Righteousness

“Art can soothe, it can inspire, but it also stirs heated passions and outright protest. Why does that happen, and why in some cases but not others? That’s the subject of the new book, ‘Not Here, Not Now, Not That! Protest Over Art and Culture in America.'”

For a PBS transcript of that topic, or even a video clip, you can read Conversation: Why Do Americans Protest Art?

I was immediately struck by a parallel question of my own. In Pakistan, why do they stone the rape victim?

It seemed obvious to me that overzealous righteousness has everything to do with it: the god-given notion that we have the right to define what offends us personally as an offense to the very universe, and that we somehow then acquire the divine right to mete out retribution of our own choosing without benefit of judge, jury, trial or verdict.

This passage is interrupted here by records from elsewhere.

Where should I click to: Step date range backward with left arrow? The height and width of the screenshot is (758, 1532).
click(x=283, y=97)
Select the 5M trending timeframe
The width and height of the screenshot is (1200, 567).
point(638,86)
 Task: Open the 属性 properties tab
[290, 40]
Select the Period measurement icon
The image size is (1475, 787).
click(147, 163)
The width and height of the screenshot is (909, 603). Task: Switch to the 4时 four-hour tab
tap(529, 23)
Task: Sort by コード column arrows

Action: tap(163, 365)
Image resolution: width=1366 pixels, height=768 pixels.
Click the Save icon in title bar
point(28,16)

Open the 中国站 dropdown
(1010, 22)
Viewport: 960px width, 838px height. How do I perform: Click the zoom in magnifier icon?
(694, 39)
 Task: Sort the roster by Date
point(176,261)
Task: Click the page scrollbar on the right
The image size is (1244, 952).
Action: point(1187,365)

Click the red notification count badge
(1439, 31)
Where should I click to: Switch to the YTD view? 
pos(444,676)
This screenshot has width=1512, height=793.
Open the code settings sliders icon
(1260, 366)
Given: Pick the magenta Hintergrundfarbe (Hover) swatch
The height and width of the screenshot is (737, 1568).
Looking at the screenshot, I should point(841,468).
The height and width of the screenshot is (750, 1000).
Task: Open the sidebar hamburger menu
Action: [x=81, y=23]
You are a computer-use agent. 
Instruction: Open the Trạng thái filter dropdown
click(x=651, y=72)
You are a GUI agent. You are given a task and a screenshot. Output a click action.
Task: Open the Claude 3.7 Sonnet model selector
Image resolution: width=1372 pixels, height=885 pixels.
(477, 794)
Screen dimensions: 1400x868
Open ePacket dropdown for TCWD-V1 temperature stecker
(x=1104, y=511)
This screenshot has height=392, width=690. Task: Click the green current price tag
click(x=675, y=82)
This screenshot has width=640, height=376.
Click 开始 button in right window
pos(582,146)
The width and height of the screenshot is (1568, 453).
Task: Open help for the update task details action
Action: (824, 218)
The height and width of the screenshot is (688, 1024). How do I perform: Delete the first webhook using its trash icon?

They are in this country illegally; they deserve whatever we can do to them. If an official suspects a person of wrongdoing, it should be OK to detain them indefinitely without charges or a hearing. My neighbor is voting Republican; he must be a very bad person. The Jones are voting Democratic; see how they have renounced the American Way.

When we think about The Crusades, the Holocaust, Little Rock, Matthew Shepard, the Jihads or the Salem witch trials, there looms a very real sense in which the greatest evils of mankind come not from unguarded sin, but from unbridled righteousness.